Гальярда несколько передернуло. Не своими ли ушами он слышал несколько минут назад ласковый и нежный голос брата Франсуа — «Воистину, на Брюниссанда, вы добрая дочь католической Церкви… Очень, очень ценны нам ваши показания. Так с кем, вы говорите, ткач Бермон ходил в лес на Пасху? Поименно не перечислите ли?..» Похоже, брат Франсуа избрал себе роль доброго инквизитора, поддерживая репутацию своего ордена в глазах мон-марсельцев. Бог в помощь, конечно, но доброму инквизитору в пару обычно полагается злой…
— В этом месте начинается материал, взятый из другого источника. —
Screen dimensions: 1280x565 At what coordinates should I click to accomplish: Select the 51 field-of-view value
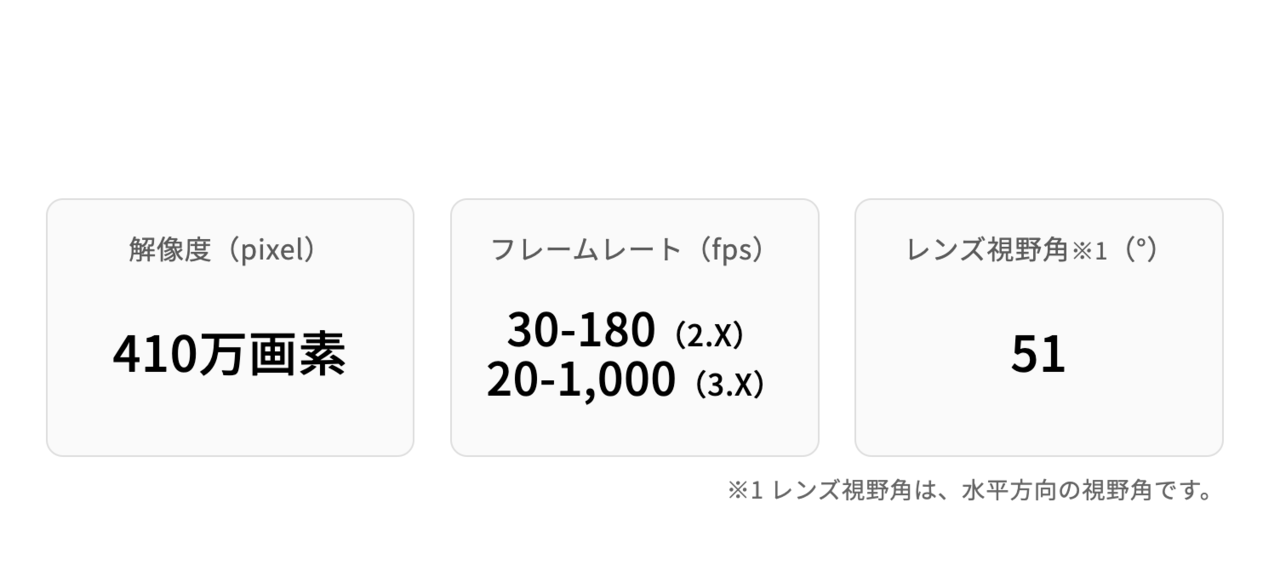coord(1038,354)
У дверей робко закашляли — франкский сержант пропустил следующего посетителя. И снова — женщину: остроносую худенькую жену байля.

— Я пришла сообщить вам, отцы мои, что мой муж ни в чем не виноват, — заявила она с порога — и надолго замолчала, теребя край теплого наплечного платка. Видно, вся ее смелость ушла в первые же слова, да на них и кончилась.

Наконец ее удалось разговорить, но протокол получился бедноватый, радость секретаря и печаль следователя: вопросы занимали больше места, чем ответы, подчас и односложные.

«Вы сказали, что ваш муж ни в чем не виноват. В какой же вине, по вашему мнению, его могли бы заподозрить?»

«В ереси, отцы мои, в чем же еще».

«Отчего вы считаете, что мы могли бы заподозрить вашего супруга в ереси?»

«Так ведь вы ж инквизиторы, отцы мои.»

«По-вашему, если мы инквизиторы, то мы обязаны всех подозревать в ереси?»

«Ох, нет. Не то я сказала…»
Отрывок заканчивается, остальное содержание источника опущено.